The terms are given in order of increasing numbers of total moves for the six piece types; that is, a(1) Pawn, a(2) Knight, a(3) King, a(4) Bishop, a(5) Rook and a(6) Queen.
The sum of these six terms is 21866, the total number of moves available to White or to Black. Hence 43732 moves, the answer to a question raised in the link below, are available to both players.
Notes: (1) Capturing, for example, a Knight on a particular square counts as a different move from capturing, for example, a Rook on the same square.
(2) Moving a piece to a square without capturing is counted separately from captures by the piece on that square.
(3) The two castling moves are counted as King moves only.
(4) The 14 en passant captures are included in the Pawn moves.
(5) Two-square initial Pawn moves are included.

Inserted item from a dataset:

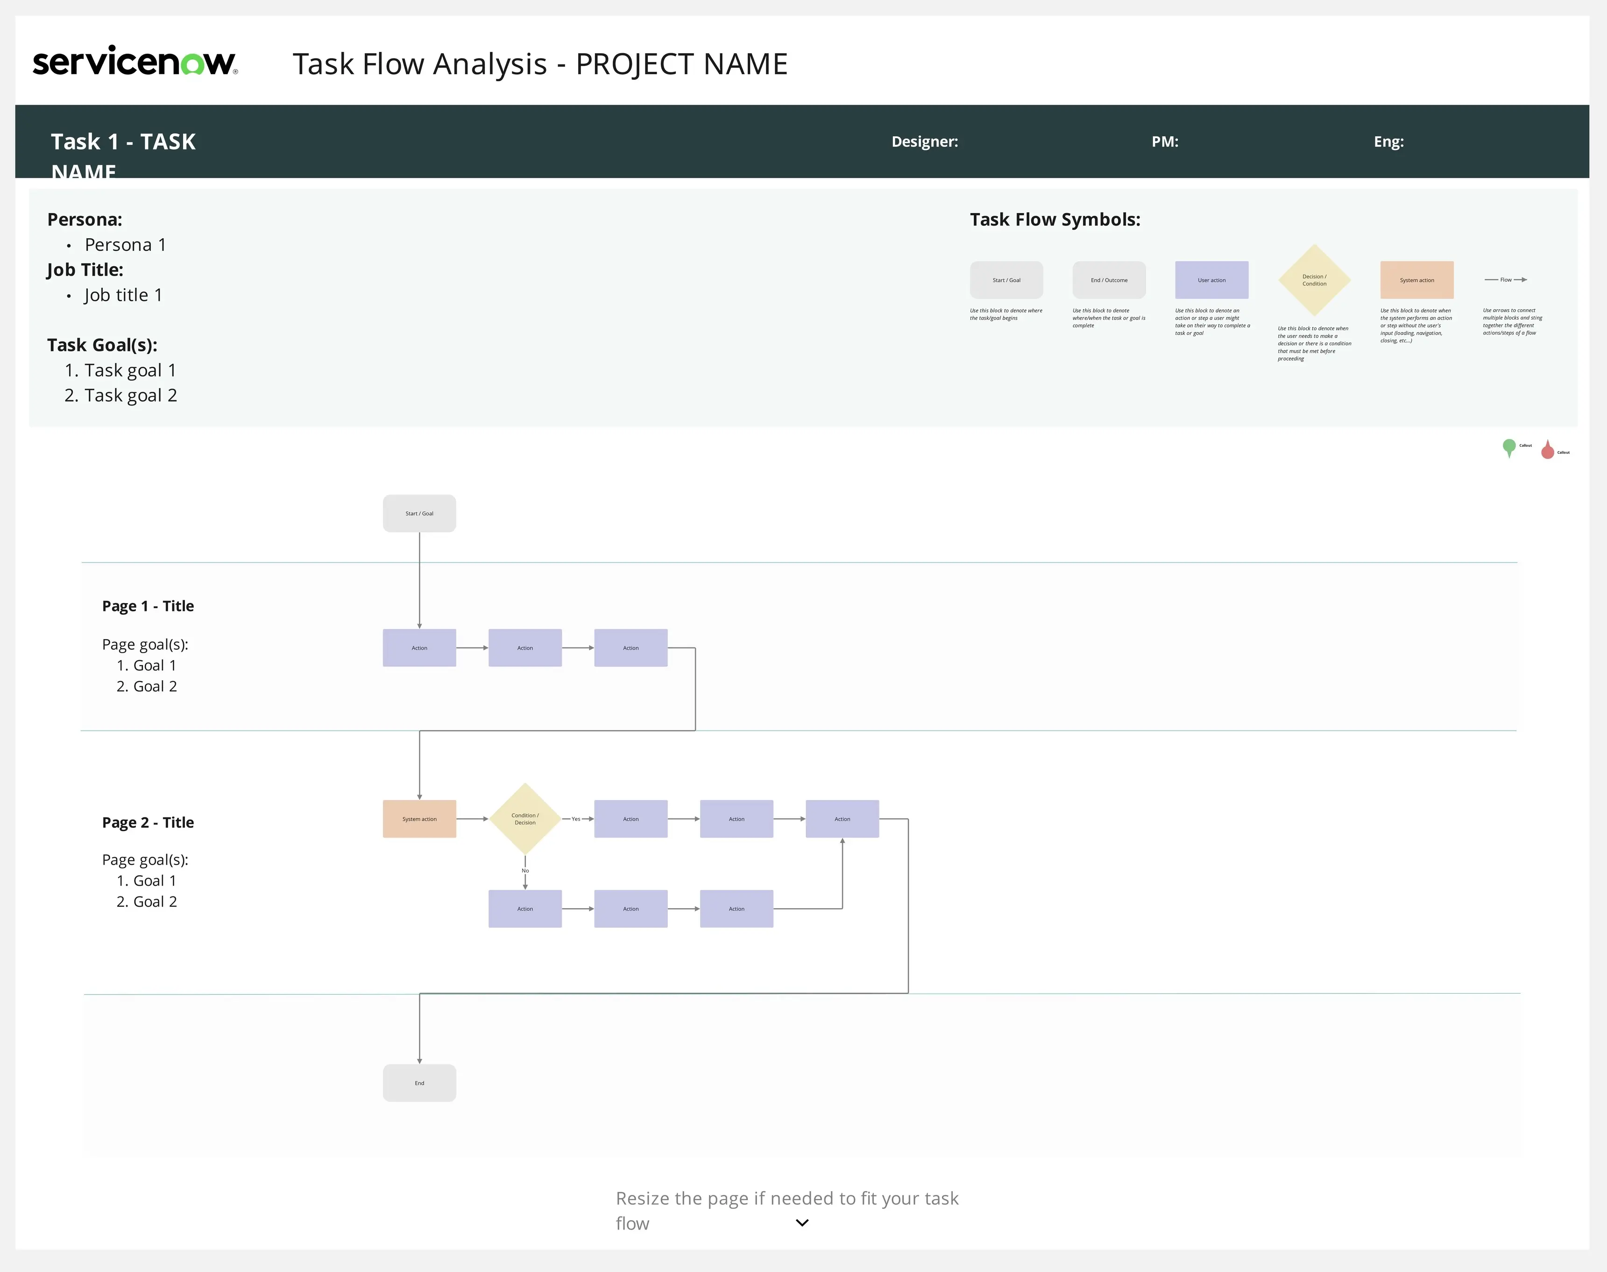Select the Start / Goal block starting the flow
Image resolution: width=1607 pixels, height=1272 pixels.
[419, 513]
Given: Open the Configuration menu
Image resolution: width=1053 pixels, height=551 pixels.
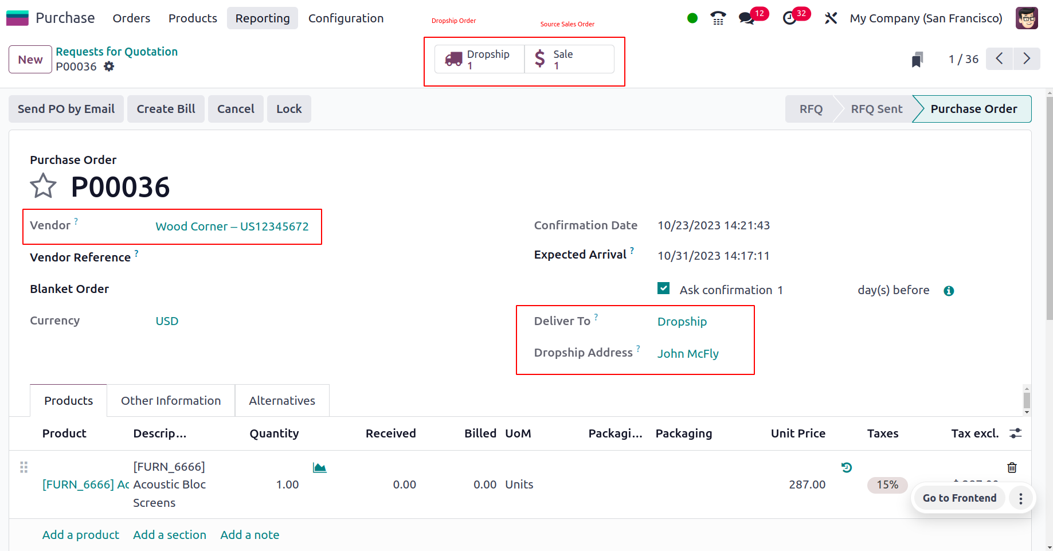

(6) Pawn promotion on a particular square to a Bishop, for example, counts as a different move from promotion to a Queen on the same square.
(7) Pieces of the same type and color are considered indistinguishable.
(8) Moves causing check, discovered check, double check, checkmate, or stalemate are not distinguished from other moves.
Valid boards and moves require (these two somewhat subtle realizations):
(9) A King cannot capture Pawns on their original squares when they would be attacking the King; this would require the King to have made an illegal move earlier by walking into check.
(10) A King cannot diagonally capture Bishops on their home corner squares - again this would require the King to have made an illegal move earlier. However, a King can diagonally capture Bishops on the other two corners as the Bishop can be in position *after* the King is - via Pawn promotion in this case.